» Requirement:
Can you give the listing below, from the line holding "authority (756, 329)" through the line holding "question (484, 105)" (both included), as a two-column CSV with the columns entry and location? Use one row per line, put each field in quotes, and turn any line breaks into spaces.

» Input:
════════════════
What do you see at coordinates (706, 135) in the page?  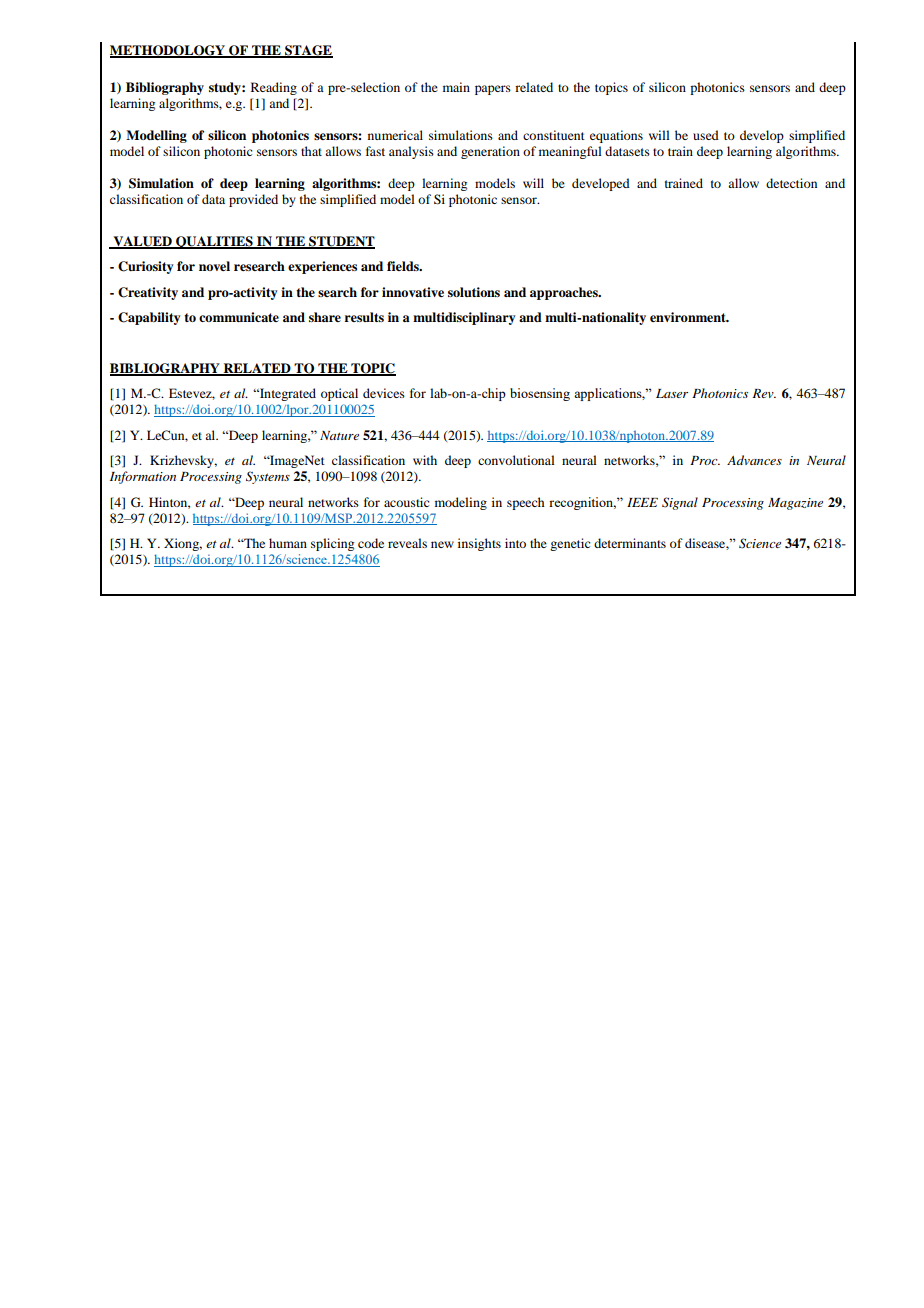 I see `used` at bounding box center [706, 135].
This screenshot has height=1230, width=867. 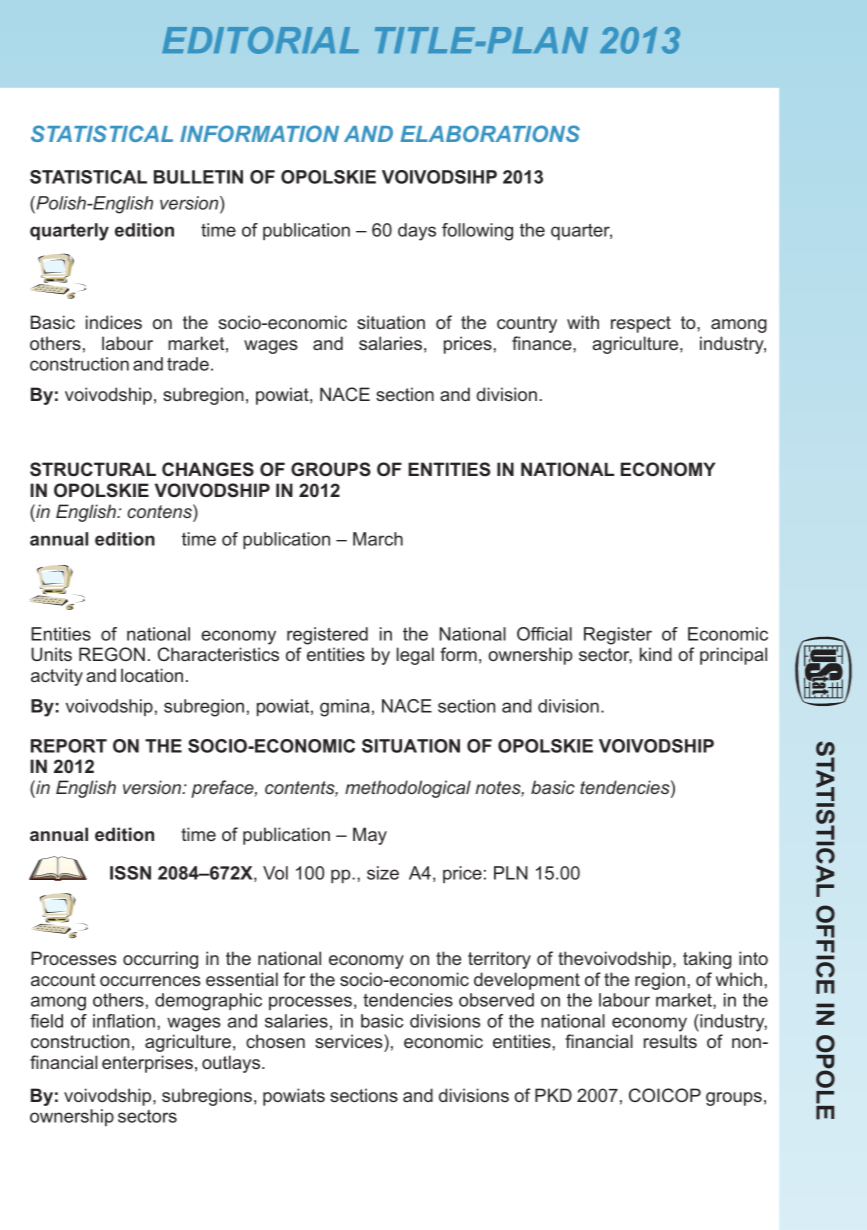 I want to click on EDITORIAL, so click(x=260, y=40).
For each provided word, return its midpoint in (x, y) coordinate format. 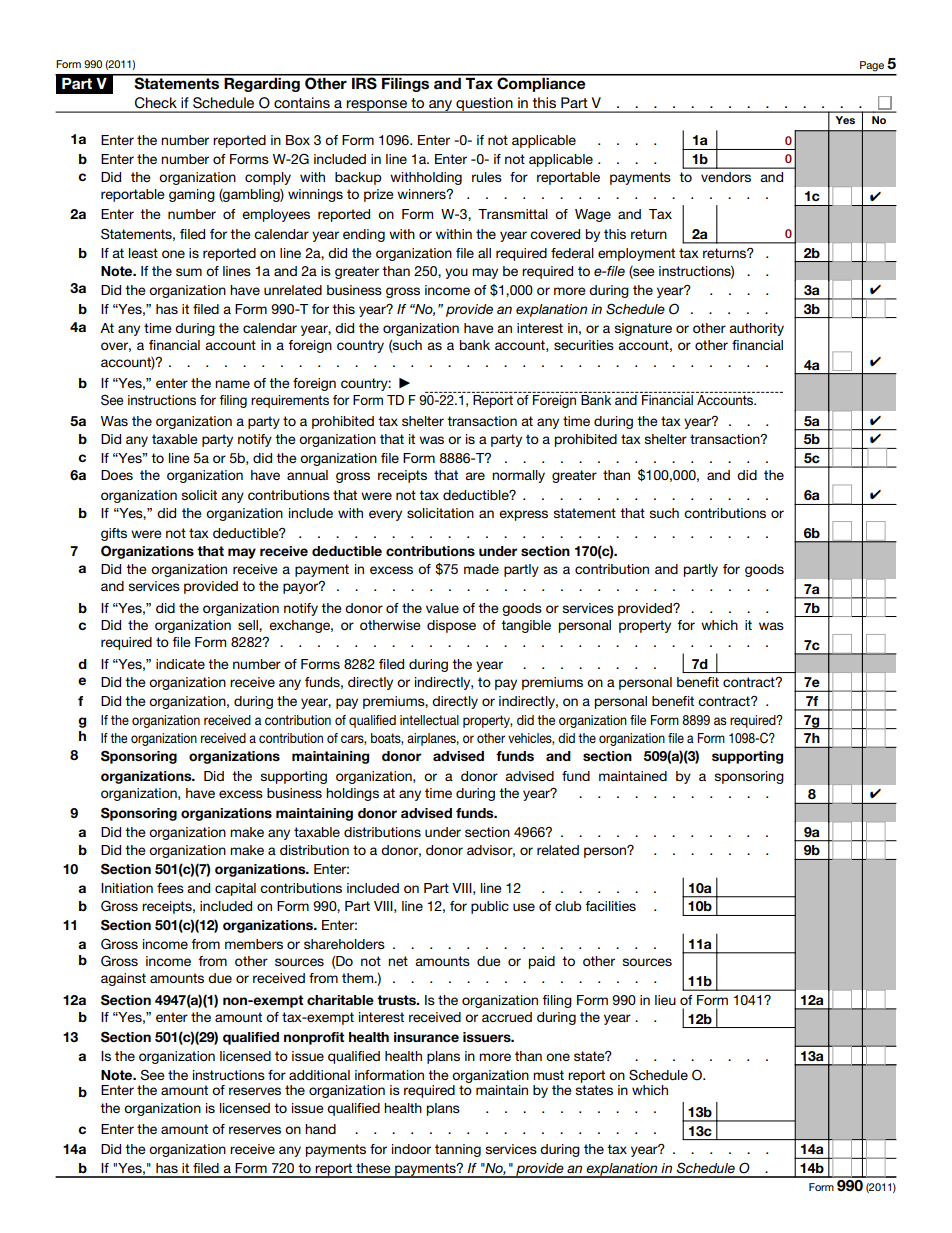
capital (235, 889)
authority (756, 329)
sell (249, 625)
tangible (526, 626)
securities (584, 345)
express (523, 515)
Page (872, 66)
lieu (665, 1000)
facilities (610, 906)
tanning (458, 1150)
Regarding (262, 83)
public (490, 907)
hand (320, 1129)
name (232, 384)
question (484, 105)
════════════════
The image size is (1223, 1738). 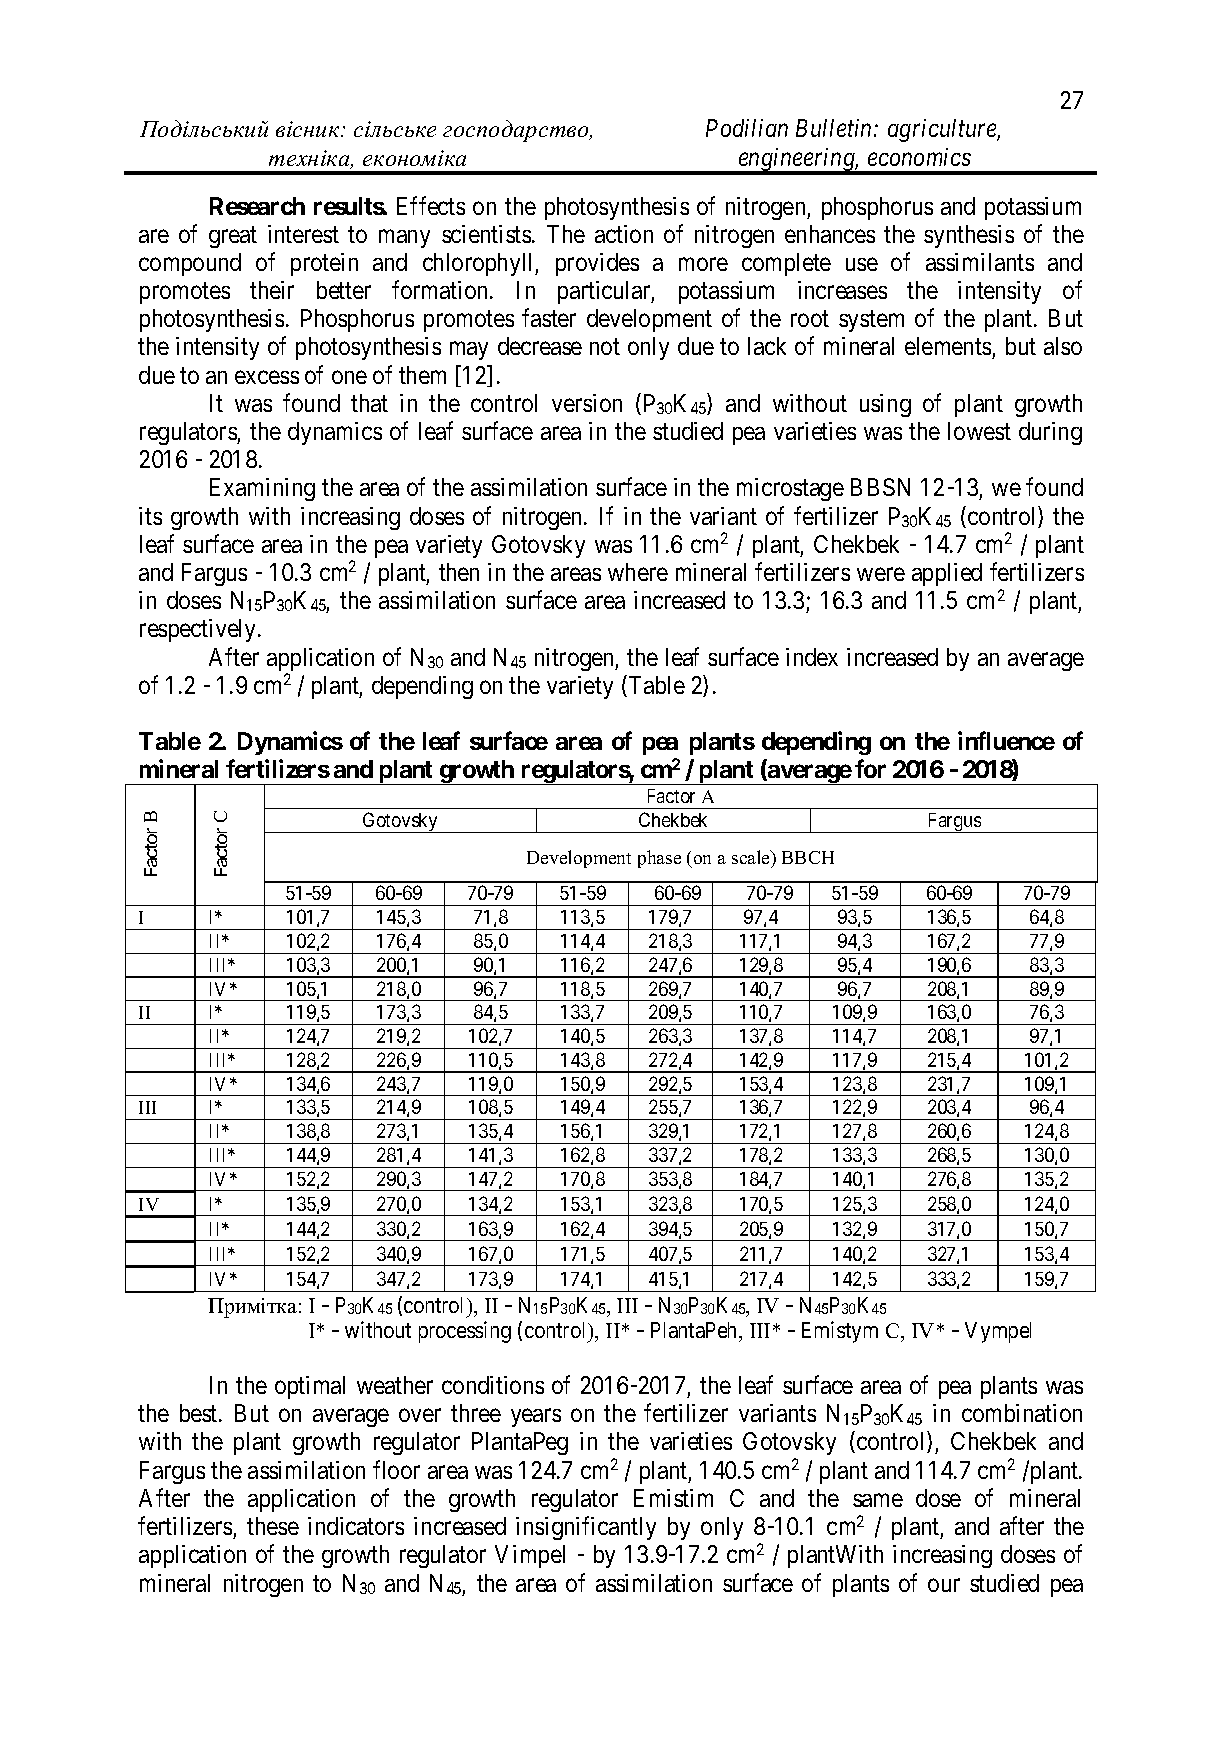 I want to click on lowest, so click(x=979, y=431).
════════════════
» Result:
entry,location
"authority","(756, 329)"
"sell","(249, 625)"
"tangible","(526, 626)"
"securities","(584, 345)"
"express","(523, 515)"
"Page","(872, 66)"
"lieu","(665, 1000)"
"facilities","(610, 906)"
"tanning","(458, 1150)"
"Regarding","(262, 83)"
"public","(490, 907)"
"hand","(320, 1129)"
"name","(232, 384)"
"question","(484, 105)"